I was in London in the late 1960s and was sitting in the audience at the Roundhouse Theatre, Camden Town, enjoying Arden’s The Hero Rises up. In the Arden style, the play was a burlesque debunking of the much revered Horatio Nelson. Inevitably there was a huge battle scene. The playwright, wearing a long overcoat, suddenly came on stage. He shouted over the noise of battle, and a manic steam organ, and divided the audience with his hands saying: ‘This half are the French; this half are the British. Now everyone on stage, and let’s have a battle’. And that’s what we had. But the French ‘won’ which was not supposed to happen. For a time there was confusion, before the play got back on track.
Imagine my surprise when later I came back to work in Galway, to see John Arden, in the same long overcoat, walking down Shop Street. He had become the darling of the subversive British Look back in Anger theatre of the late 1950s and 60s. His best known play is probably Sergeant Musgrave’s Dance, which is a play on many levels, but tells the story of three soldiers and their sergeant who desert from a foreign war, and arrive in a north of England town in the grip of cold winter and a coal strike. The men are traumatised by the revenge taken by the army who had killed five civilians following the killing of one of their own. In some convoluted way the deserters come to believe that if they execute 25 townspeople now, the original atrocity will be excised
There were several more plays, usually received with high critical acclaim, including The Workhouse Donkey , about municipal corruption, Armstrong’s Last Goodnight, inspired by political events in the Congo, and performed by the National Theatre starring Albert Finney. And then later with his wife, and artistic collaborator Margaretta D’Arcy, there were novels, awards, more plays and protests.

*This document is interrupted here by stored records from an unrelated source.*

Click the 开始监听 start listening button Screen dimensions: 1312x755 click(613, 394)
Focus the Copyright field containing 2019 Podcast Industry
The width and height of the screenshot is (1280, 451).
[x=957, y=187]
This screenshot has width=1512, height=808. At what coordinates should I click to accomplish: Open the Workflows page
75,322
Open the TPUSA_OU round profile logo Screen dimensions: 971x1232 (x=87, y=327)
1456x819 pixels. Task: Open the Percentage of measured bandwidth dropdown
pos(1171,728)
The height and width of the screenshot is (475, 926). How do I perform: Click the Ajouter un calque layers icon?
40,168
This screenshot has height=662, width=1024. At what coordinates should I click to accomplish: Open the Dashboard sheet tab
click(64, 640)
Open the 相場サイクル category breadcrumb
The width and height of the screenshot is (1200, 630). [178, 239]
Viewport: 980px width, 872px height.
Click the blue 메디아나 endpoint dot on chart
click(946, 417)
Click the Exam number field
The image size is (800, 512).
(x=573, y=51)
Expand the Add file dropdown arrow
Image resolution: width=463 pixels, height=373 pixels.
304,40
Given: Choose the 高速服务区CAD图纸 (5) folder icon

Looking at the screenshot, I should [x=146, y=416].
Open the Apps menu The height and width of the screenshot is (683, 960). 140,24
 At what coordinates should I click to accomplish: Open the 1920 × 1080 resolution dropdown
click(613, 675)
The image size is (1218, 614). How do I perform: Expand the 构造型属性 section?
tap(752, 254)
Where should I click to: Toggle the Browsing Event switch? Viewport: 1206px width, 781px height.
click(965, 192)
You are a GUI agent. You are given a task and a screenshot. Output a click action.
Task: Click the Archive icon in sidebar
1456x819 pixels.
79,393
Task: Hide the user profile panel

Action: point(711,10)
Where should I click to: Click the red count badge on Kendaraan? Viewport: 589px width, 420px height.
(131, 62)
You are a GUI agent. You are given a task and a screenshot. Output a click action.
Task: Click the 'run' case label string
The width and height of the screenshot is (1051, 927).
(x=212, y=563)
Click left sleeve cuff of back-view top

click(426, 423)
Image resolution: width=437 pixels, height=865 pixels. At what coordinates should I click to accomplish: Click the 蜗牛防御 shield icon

As well as a sizeable artistic output, the couple enjoy a long history of being associated with radical left-wing politics in the UK and Ireland. Educated at Cambridge and Edinburgh universities Arden was a founder member of the anti-nuclear Committee of 100, and was involved with the pacifist weekly Peace News. He became a member of Sinn Féin, and was bitterly critical of the British government’s presence in Northern Ireland, and its anti-terror legislation. For a time Margaretta was imprisoned in Armagh where she went on a protest and hunger strike. In his lexicon of pet hates, Arden couldn’t bear landlords. Back in the late 1970s, there was a long protracted row on behalf an elderly tenant in Oughterard and Commander Burges in Sussex, who sued him for libel.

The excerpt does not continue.